Animals are multicellular, eukaryotic organisms comprising
the biological kingdom Animalia (/ˌænɪˈmeɪliə/[4]). With few exceptions,
animals consume organic material, breathe oxygen, have myocytes and are able to
move, can reproduce sexually, and grow from a hollow sphere of cells,
the blastula, during embryonic development. Animals form a clade, meaning that
they arose from a single common ancestor. Over 1.5
million living animal species have been described, of which around 1.05 million
are insects, over 85,000 are molluscs, and around 65,000 are vertebrates. It has
been estimated there are as many as 7.77 million animal species on Earth. Animal
body lengths range from 8.5 μm (0.00033 in) to 33.6 m (110 ft). They have
complex ecologies and interactions with each other and their environments,
forming intricate food webs. The scientific study of animals is known as zoology,
and the study of animal behaviour is known as ethology.
The animal kingdom is divided into five major clades,
namely Porifera, Ctenophora, Placozoa, Cnidaria and Bilateria. Most living animal
species belong to the clade Bilateria, a highly proliferative clade whose members
have a bilaterally symmetric and significantly cephalised body plan, and the vast
majority of bilaterians belong to two large clades: the protostomes, which includes
organisms such as arthropods, molluscs, flatworms, annelids and nematodes; and
the deuterostomes, which include echinoderms, hemichordates and chordates, the
latter of which contains the vertebrates. The much
smaller basal phylum Xenacoelomorpha have an uncertain position within
Bilateria.
Animals first appeared in the fossil record in the late Cryogenian period and
diversified in the subsequent Ediacaran period in what is known as the Avalon
explosion. Earlier evidence of animals is still controversial; the sponge-like
organism Otavia has been dated back to the Tonian period at the start of
the Neoproterozoic, but its identity as an animal is heavily contested.[5] Nearly all
modern animal phyla first appeared in the fossil record as marine species during
the Cambrian explosion, which began around 539 million years ago (Mya), and
most classes during the Ordovician radiation 485.4 Mya. Common to all living
animals, 6,331 groups of genes have been identified that may have arisen from a
single common ancestor that lived about 650 Mya during the Cryogenian period.

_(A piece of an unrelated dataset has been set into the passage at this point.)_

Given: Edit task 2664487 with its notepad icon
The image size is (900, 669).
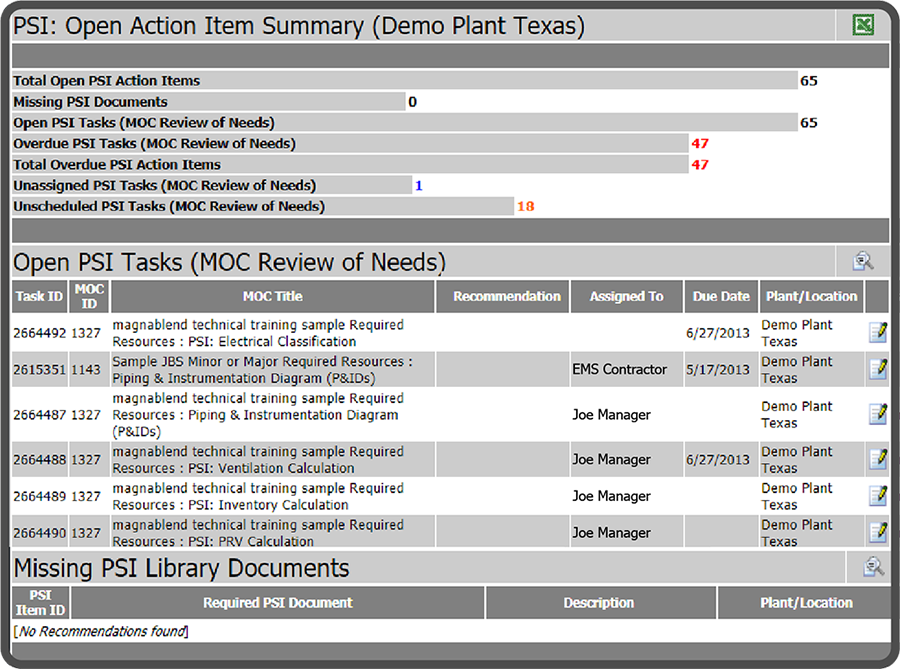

Historically, Aristotle divided animals into those with blood and those
without. Carl Linnaeus created the first hierarchical biological classification for
animals in 1758 with his Systema Naturae, which Jean-Baptiste Lamarck expanded
into 14 phyla by 1809. In 1874, Ernst Haeckel divided the animal kingdom into the
multicellular Metazoa (now synonymous with Animalia) and the Protozoa, single-
celled organisms no longer considered animals. In modern times, the biological
classification of animals relies on advanced techniques, such as molecular
phylogenetics, which are effective at demonstrating the evolutionary relationships
between taxa.
Humans make use of many other animal species for food (including meat, eggs,
and dairy products), for materials (such as leather, fur, and wool), as pets and
as working animals for transportation, and services. Dogs, the
first domesticated animal, have been used in hunting, in security and in warfare, as
have horses, pigeons and birds of prey; while other terrestrial and aquatic
animals are hunted for sports, trophies or profits. Non-human animals are also an
important cultural element of human evolution, having appeared in cave
arts and totems since the earliest times, and are frequently featured
in mythology, religion, arts, literature, heraldry, politics, and sports.